EXTRACTED DATA
──────────────────────────────

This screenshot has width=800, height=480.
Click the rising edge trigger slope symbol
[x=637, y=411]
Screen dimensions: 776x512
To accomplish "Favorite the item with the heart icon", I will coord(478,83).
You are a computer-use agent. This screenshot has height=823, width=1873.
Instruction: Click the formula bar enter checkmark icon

──────────────────────────────

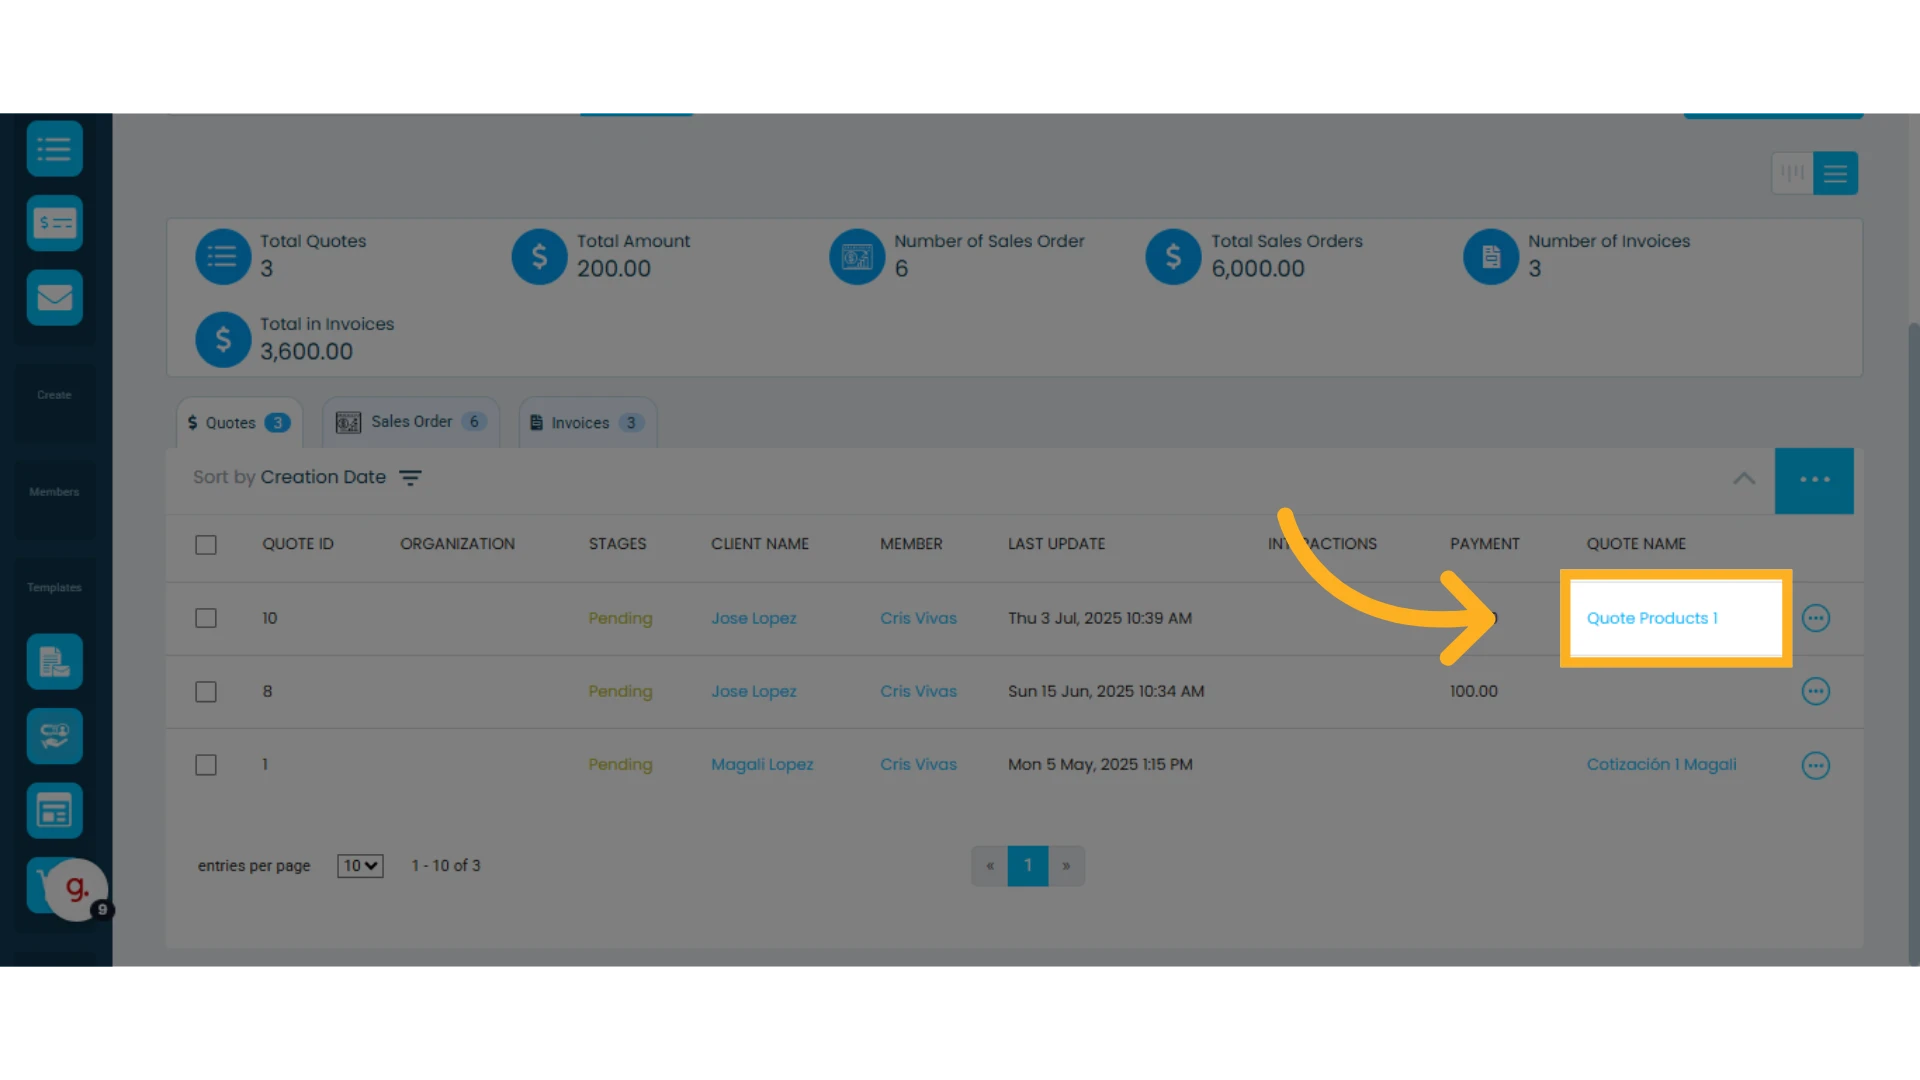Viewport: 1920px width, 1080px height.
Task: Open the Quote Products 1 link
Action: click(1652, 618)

──────────────────────────────

EXERCISE BRIEF
Return only the stretch of the material above from the line holding "This screenshot has width=800, height=480." through the line holding "Instruction: Click the", copied exactly.

RESPONSE AREA
This screenshot has width=800, height=480.
Click the rising edge trigger slope symbol
[x=637, y=411]
Screen dimensions: 776x512
To accomplish "Favorite the item with the heart icon", I will coord(478,83).
You are a computer-use agent. This screenshot has height=823, width=1873.
Instruction: Click the formula bar enter checkmark icon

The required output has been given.